Penjelasan Wali Kota Serang Soal Perda Razia Warung Makan Oleh Satpol PP

Beritaterkini.bizBerita Terkini, Kegiatan Satpol PP Kota Serang merazi warung makan yang buka di siang hari saat Ramadan, sepenuhnya dalam rangka menjalankan Peraturan Daerah (Perda). Lantas apa alasan Perda itu disusun?

“Dasarnya Perda tahun 2010, dan seluruh alim ulama beserta MUI dan Kemenag Kota Serang (menandatangani) ederan pemberitahuan keterkaitan kita menghormati umat beragama dengan siapa pun untuk saling menjaga bulan Ramadan,”kata Wali Kota Serang Tubagus Haerul Jaman, Minggu (12/6/2016).

Perda dimaksud Perda Nomor 2 tahun 2010 tentang Penyakit Masyarakat dan Razia, juga Surat Edaran Wali Kota Serang tahun 2016 tentang pemberitahuan bersama menyambut Bulan Suci Ramadan. Isinya rumah makan diperbolehkan buka pukul 16.00 WIB.

“Pemberitahuan itu supaya warung makan, restoran, atau apa pun yang menjual makan di siang hari tutup dan sore buka untuk persiapan buka puasa,”terang Wali Kota Serang.

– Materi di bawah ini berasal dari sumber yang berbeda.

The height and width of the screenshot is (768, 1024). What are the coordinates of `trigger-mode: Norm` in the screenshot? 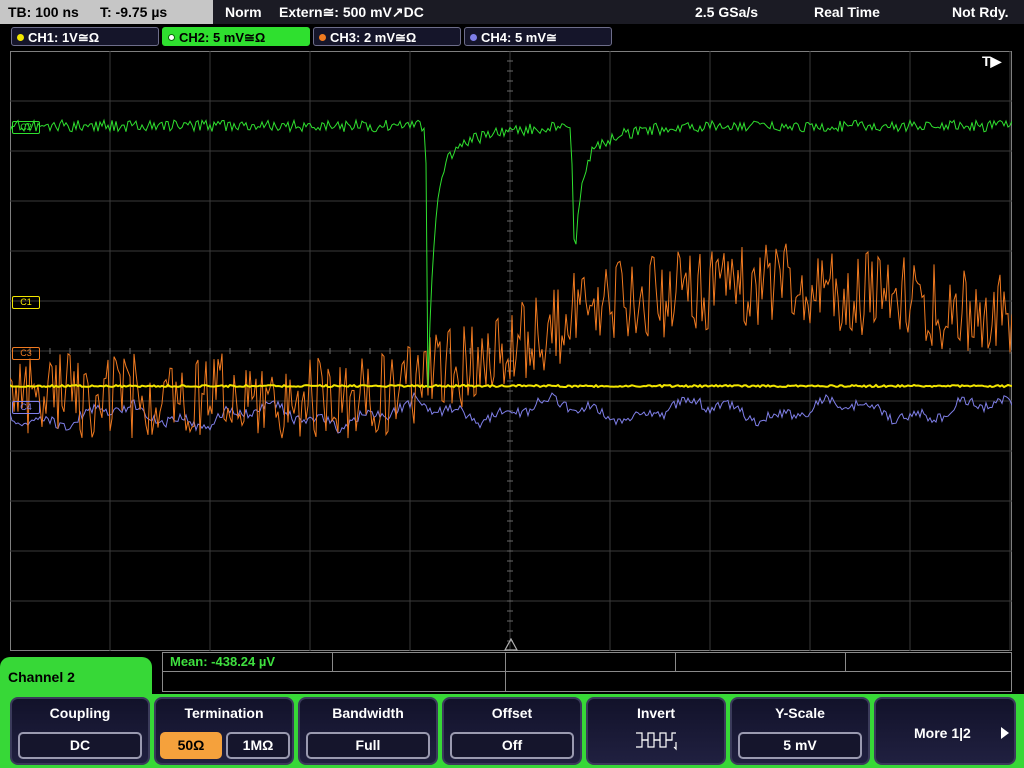 It's located at (244, 12).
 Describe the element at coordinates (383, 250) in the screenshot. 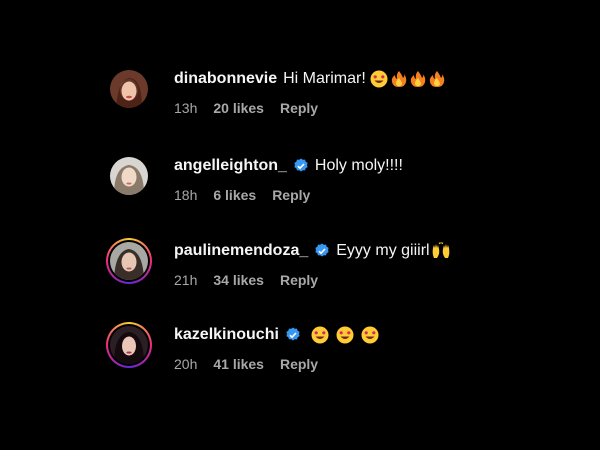

I see `comment-text-content: Eyyy my giiirl` at that location.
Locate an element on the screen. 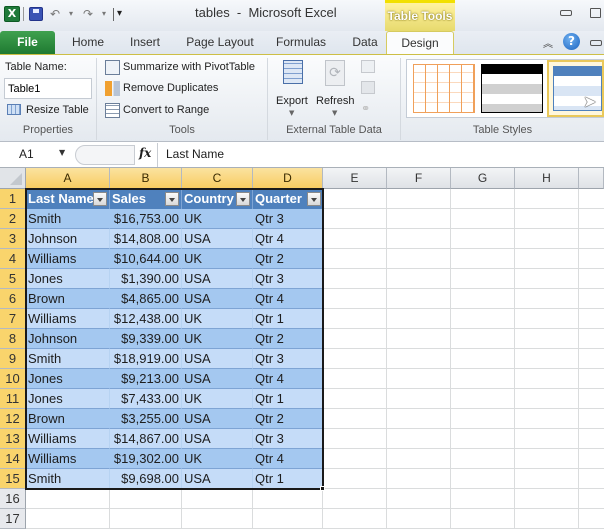 This screenshot has height=529, width=604. table-cell: $7,433.00 is located at coordinates (146, 399).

Jaman menjelaskan, Perda itu telah berlaku lama sejak tahun 2010 lalu dan menjadi kesepakatan bersama antar Pembkot, Kemenag dan MUI. Dia juga menegaskan Kota Serang punya kebijaksaan lokal soal menghargai suasana bulan suci Ramadan.

“Dari dulu kita menjaga ke kebijaksaan lokal budaya di kita untuk saling memahami,”tegasnya.

Soal razia yang kemudian jadi sorotan, Jaman menurutkan Satpol PP telah benar melaksanakan Perda. Bahkan peringatan dan teguran telah diberikan. Surat edaran itu turut ditempel di warung makan termasuk warung Ibu Saeni yang ternyata emnuai simpati.

“Saya sayangkan ada salah prosedur pengangkutan barang-barang dagangan, itu saja,”ucap politisi Golkar ini.